Essas falas não impactam apenas o adulto maduro que tem, ou deveria ter, a capacidade de ler a mensagem subliminar, mas todos aqueles que ainda estão em formação e chegam a um mundo sentindo-se rejeitados e excluídos, onde já foram julgados e condenados a conviver com o carimbo de machistas e misóginos pelo resto de seus dias.
Amigas feministas têm tido dificuldade em conciliar o discurso do movimento, muitas vezes agressivo, com a realidade de filhos amorosos e conscientes, que têm dentro de casa uma representação real do que significa igualdade de direitos, mas encontram na rua apenas hostilidade e a retórica vigente de que são machos tóxicos.
Na ponta oposta do feminismo, o surgimento da onda nefasta das “esposas tradicionais”, que reafirmam papéis de gênero envelhecidos, com o agravante de que o homem ideal é rico, protetor, provedor, bonito e popular. Um papel no qual a maioria dos jovens adolescentes não se encaixa. Uma retórica que ajuda a disseminar nas redes que as mulheres são interesseiras, gananciosas, golpistas e, consequentemente, culpadas por suas frustrações emocionais, amorosas e sociais.
É o que impulsiona o surgimento de grupos misóginos como os Incels (celibatários involuntários), os MGTOW (Homens Seguindo Seu Próprio Caminho), os Red Pill (pregam o “despertar” do homem para a manipulação feminina), os Black Pill (versão mais radical dos red pill) e os Pick Up Artists (comunidade que ensina técnicas de sedução baseadas em manipulação e desprezo).
O que a série “Adolescência” mostra é que se engana quem acredita que apenas jovens radicalizados, socialmente isolados, criados em lares disfuncionais são impactados pela nova ordem ditada pelo feminismo e também por esse comportamento retrógrado, estimulado pelo conservadorismo que reforça a responsabilidade masculina como alicerce social. Também não basta maior vigilância sobre o consumo digital. Nem se todos os adolescentes passarem a andar com GPS e tiverem seus caminhos na internet rastreados 24 horas por dia será possível mudar a realidade de que o abismo entre homens e mulheres está cada vez maior.
É preciso entender que este sistema desvaloriza a sensibilidade e a vulnerabilidade masculina e hipervaloriza a agressividade e o sucesso acima de tudo e de todos.

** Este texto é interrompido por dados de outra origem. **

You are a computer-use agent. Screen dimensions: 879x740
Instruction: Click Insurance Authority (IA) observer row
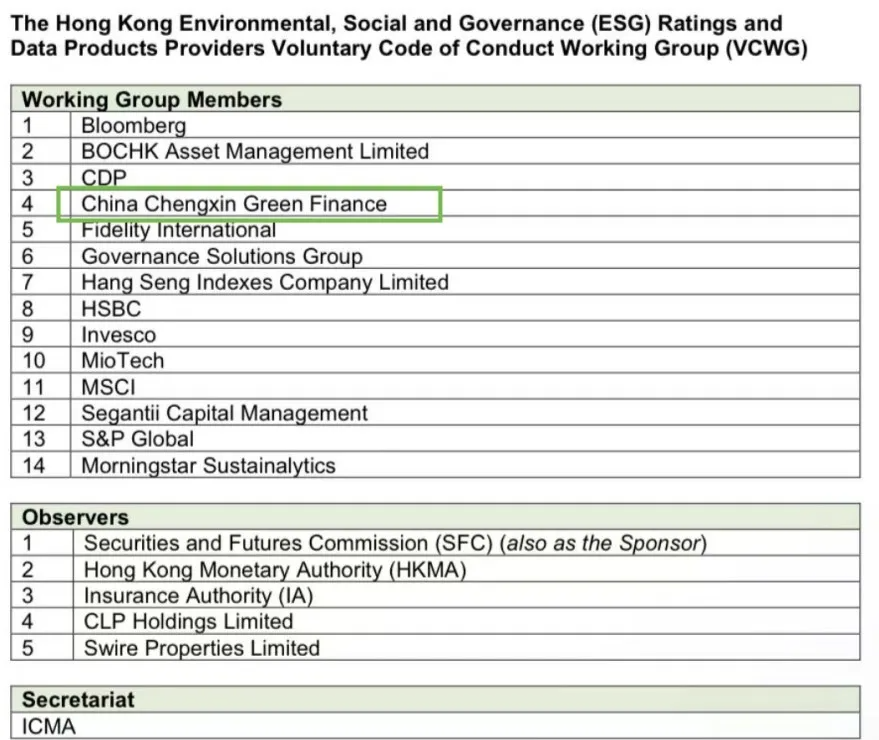(198, 596)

Há poucas semanas, escrevi neste espaço que “É Preciso Educar o Homem”, sem saber que a Netflix estava prestes a lançar este petardo, mas apoiada na observação de que não há políticas públicas ou privadas para inserir o sexo masculino no tal letramento feminista desde o ensino básico. Homens mais jovens ainda são moldados pelos parâmetros vigentes de uma sociedade extremamente machista e com o agravante de que agora são tratados como inadequados, sem o direcionamento necessário para que entendam as demandas do feminismo, não como um mecanismo de vingança, mas de libertação.

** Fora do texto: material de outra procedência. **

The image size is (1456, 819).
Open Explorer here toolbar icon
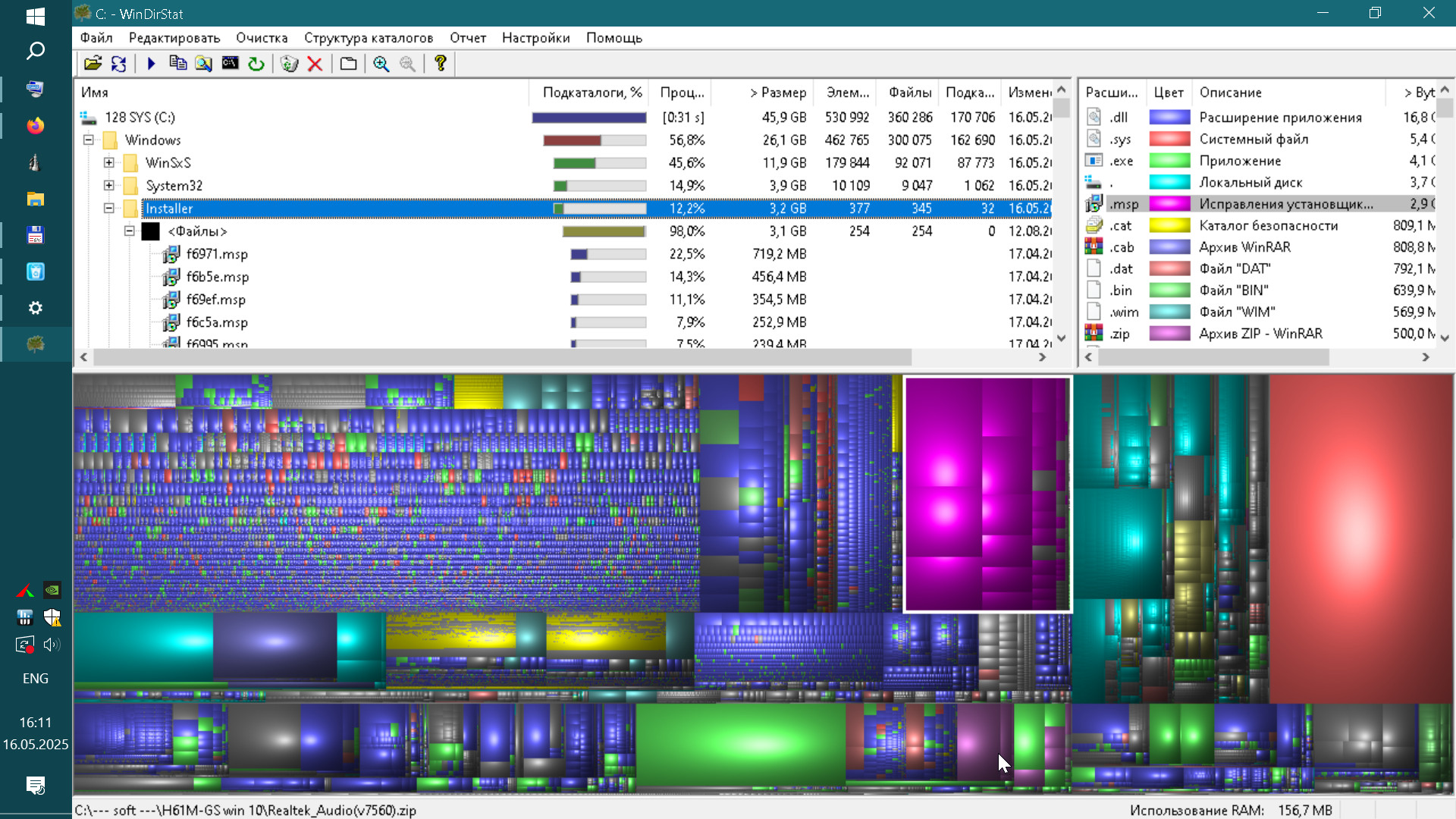pyautogui.click(x=203, y=64)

Sobretudo, é preciso libertar o feminismo do próprio umbigo — dos podcasts, dos textões que não saem das bolhas, das convenções com 300 mulheres, como citou Tati Bernardi, das frases de efeito, dos estereótipos ridículos —; de sua enorme fragilidade, que é transformar homens, aliados necessários, em inimigos. Não vai funcionar. Como sociedade, não podemos abandonar meninos, como Jamie, de “Adolescência”, à deriva num mundo em transformação.
A cena final da série não é apenas de cortar o coração, mas uma enorme provocação. A educação com foco na transformação de estruturas psicológicas e sociais não pode ser responsabilidade apenas dos pais, mas das escolas, das instituições e de todas nós, feministas. Temos que encarar que excluir o homem neste processo tem sido um erro.